Le régent leur avait appris dans les premières classes que le monde ne s’ouvrait pas comme un livre, qu’il ne suffisait pas de savoir lire pour y vivre, qu’il convenait plutôt de s’y glisser et de faire corps avec lui en ajoutant sa voix à l’air du temps. En remuant le moins de choses possible. Ces méthodes d’enseignement changeaient tant de choses qu’il était difficile plus tard de les distinguer des herbes hautes et des pierres dans lesquelles ils se fondaient lorsqu’ils gambadaient, de savoir avec certitude s’ils chantaient ou s’adressaient aux chèvres dont à cette époque les adolescents avaient la charge.
Le petit de l’abbaye était un de ces drôles d’oiseau parmi les oiseaux, un de ceux qui ne se laissaient pas attraper. On a beau être curé, régent ou poète, il était impossible de le retenir lorsqu’il regardait par la fenêtre les montagnes dont les cimes étaient recouvertes de neige, le troupeau qu’Armand conduisait au pré, ou les mouchoirs que le papillon agitait pour l’attirer dans son guêpier.

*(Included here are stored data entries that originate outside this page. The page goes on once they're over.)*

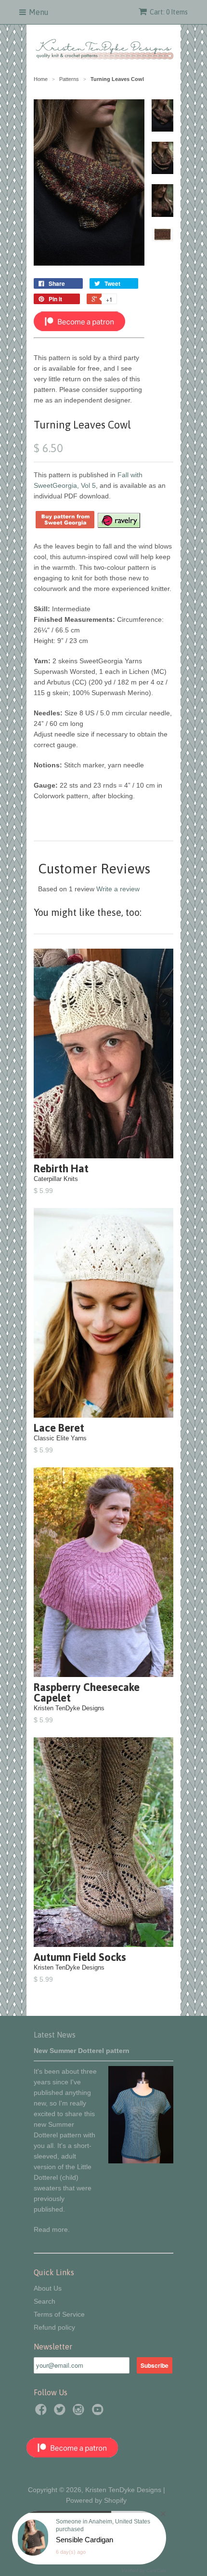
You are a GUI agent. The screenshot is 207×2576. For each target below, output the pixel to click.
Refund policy (54, 2327)
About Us (48, 2288)
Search (44, 2301)
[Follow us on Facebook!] (42, 2412)
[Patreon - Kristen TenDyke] (79, 329)
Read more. (52, 2229)
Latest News (55, 2034)
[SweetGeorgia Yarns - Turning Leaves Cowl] (65, 526)
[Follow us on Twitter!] (61, 2412)
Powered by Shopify (96, 2500)
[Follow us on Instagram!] (80, 2412)
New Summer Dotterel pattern (81, 2050)
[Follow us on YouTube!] (99, 2412)
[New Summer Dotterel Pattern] (140, 2161)
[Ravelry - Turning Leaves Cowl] (118, 526)
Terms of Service (59, 2314)
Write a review (118, 889)
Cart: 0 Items (169, 12)
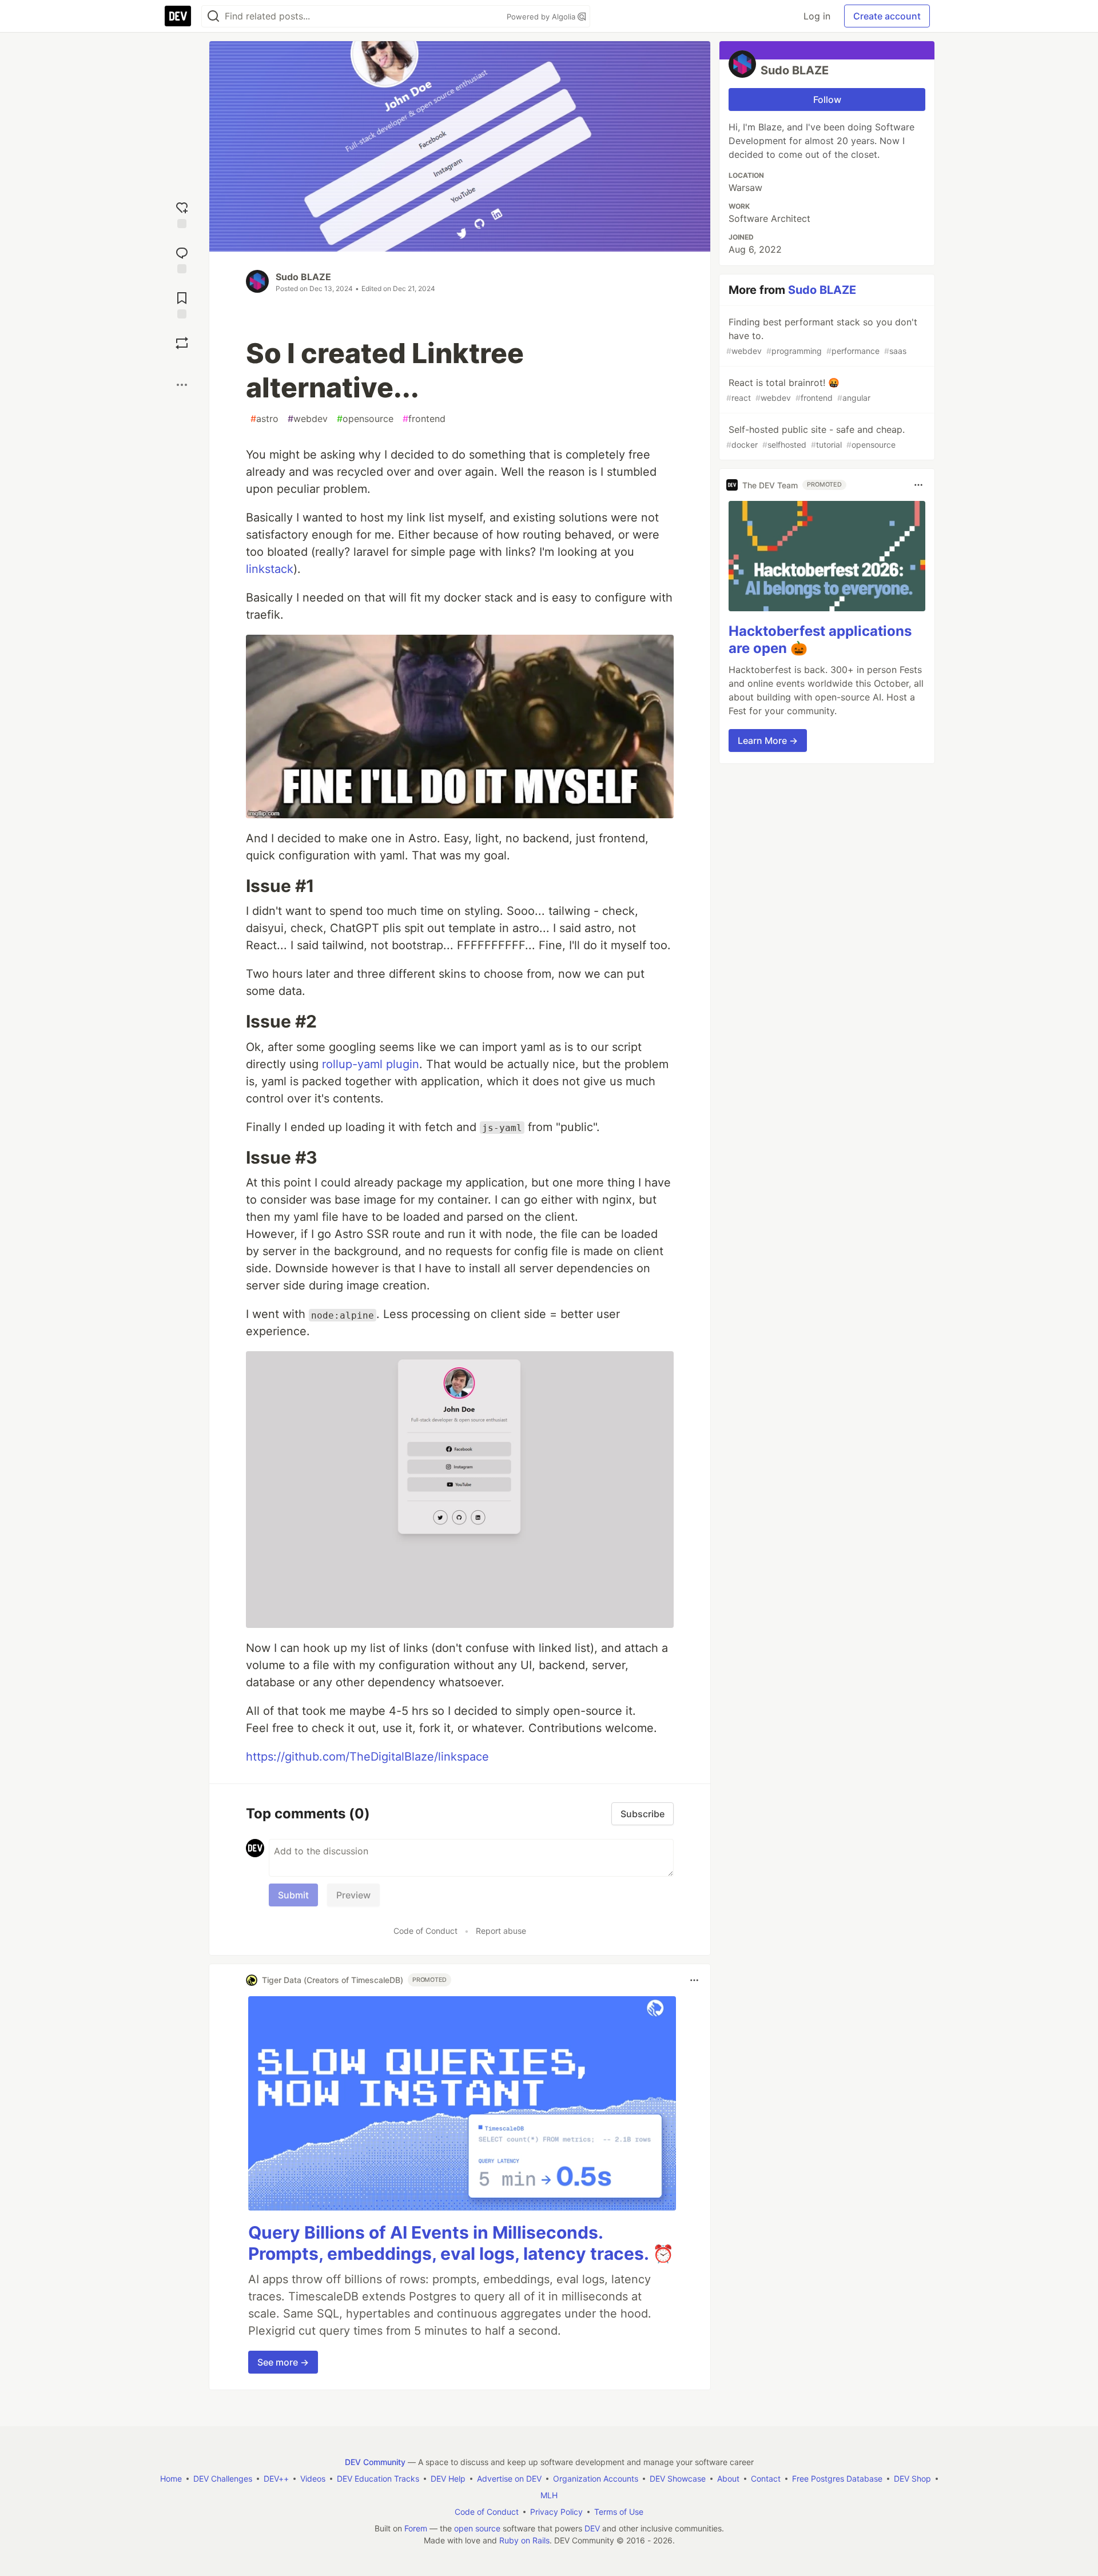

Le soleil rampe jusqu’au bureau surélevé, le prêtre scande des spondées et des dactyles. Mais ces reflets et les chants de Virgile ne lui font pas oublier les pâturages qu’il doit rejoindre lorsque la cloche aura sonné, l’air cru et le chemin qui ne s’arrête pas. Il sort dans le vestibule, attache ses chaussures, salue ses camarades, foule délicatement l’herbe avant d’allonger le pas. Il a hâte d’atteindre le chalet de son oncle, de prolonger jusqu’au col, de revoir ce pays immense qui se cache au-delà, avec ses vallées et ses promesses, de continuer un peu, laisser derrière lui ce qu’il croit connaître et aller vers ce qu’il ignore. Il y a des passés qui aident à avancer sur des chemins à peine tracés. Plus tard il ira au-delà, s’arrêtera sur la terrasse d’une pinte d’alpage, y demeurera jusqu’au soir, demandera l’hospitalité à un berger, se glissera sous une couverture avant de fouler l’herbe aux premières heures du jour, dans ce pays qui ne cesse de s’ouvrir à l’invisible et à l’inattendu.